▶ Data listing:
■ ■ ■

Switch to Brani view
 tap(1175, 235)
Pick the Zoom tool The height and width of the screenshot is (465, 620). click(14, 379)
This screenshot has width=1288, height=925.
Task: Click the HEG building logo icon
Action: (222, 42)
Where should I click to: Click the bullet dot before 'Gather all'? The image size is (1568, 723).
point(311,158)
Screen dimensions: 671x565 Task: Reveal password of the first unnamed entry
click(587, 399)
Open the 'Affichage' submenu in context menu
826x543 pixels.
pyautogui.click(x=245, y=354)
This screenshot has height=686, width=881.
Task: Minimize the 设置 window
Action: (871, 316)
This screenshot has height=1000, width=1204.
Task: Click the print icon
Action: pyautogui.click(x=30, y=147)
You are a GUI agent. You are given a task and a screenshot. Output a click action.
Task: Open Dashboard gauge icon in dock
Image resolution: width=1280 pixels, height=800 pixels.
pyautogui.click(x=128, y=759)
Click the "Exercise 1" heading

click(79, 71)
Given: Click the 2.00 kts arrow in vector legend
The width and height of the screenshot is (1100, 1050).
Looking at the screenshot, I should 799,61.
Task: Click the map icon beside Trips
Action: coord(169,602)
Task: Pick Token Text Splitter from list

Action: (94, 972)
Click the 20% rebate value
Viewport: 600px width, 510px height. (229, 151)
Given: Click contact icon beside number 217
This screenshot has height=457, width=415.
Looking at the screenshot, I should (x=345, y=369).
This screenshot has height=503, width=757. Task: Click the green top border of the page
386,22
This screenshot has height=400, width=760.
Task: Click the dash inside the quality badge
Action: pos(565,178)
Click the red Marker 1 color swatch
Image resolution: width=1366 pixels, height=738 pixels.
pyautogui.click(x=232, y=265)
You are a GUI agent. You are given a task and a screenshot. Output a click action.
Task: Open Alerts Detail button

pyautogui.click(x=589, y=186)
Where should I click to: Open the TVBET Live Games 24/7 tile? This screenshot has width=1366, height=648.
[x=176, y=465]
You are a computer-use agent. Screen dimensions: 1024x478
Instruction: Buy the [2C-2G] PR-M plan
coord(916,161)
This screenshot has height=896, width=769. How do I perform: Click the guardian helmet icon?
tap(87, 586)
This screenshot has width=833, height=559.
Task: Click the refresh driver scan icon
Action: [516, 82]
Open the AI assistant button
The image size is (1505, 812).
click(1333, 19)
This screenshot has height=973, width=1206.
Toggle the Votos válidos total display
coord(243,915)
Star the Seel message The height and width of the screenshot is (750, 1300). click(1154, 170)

■ ■ ■

▶ Assignment: From the line that contains "Instruction: Buy the [2C-2G] PR-M plan" down to the final line of the entries, print every line exactly as it is, and only those lines.

▶ Response for this exercise:
Instruction: Buy the [2C-2G] PR-M plan
coord(916,161)
This screenshot has height=896, width=769. How do I perform: Click the guardian helmet icon?
tap(87, 586)
This screenshot has width=833, height=559.
Task: Click the refresh driver scan icon
Action: [516, 82]
Open the AI assistant button
The image size is (1505, 812).
click(1333, 19)
This screenshot has height=973, width=1206.
Toggle the Votos válidos total display
coord(243,915)
Star the Seel message The height and width of the screenshot is (750, 1300). click(1154, 170)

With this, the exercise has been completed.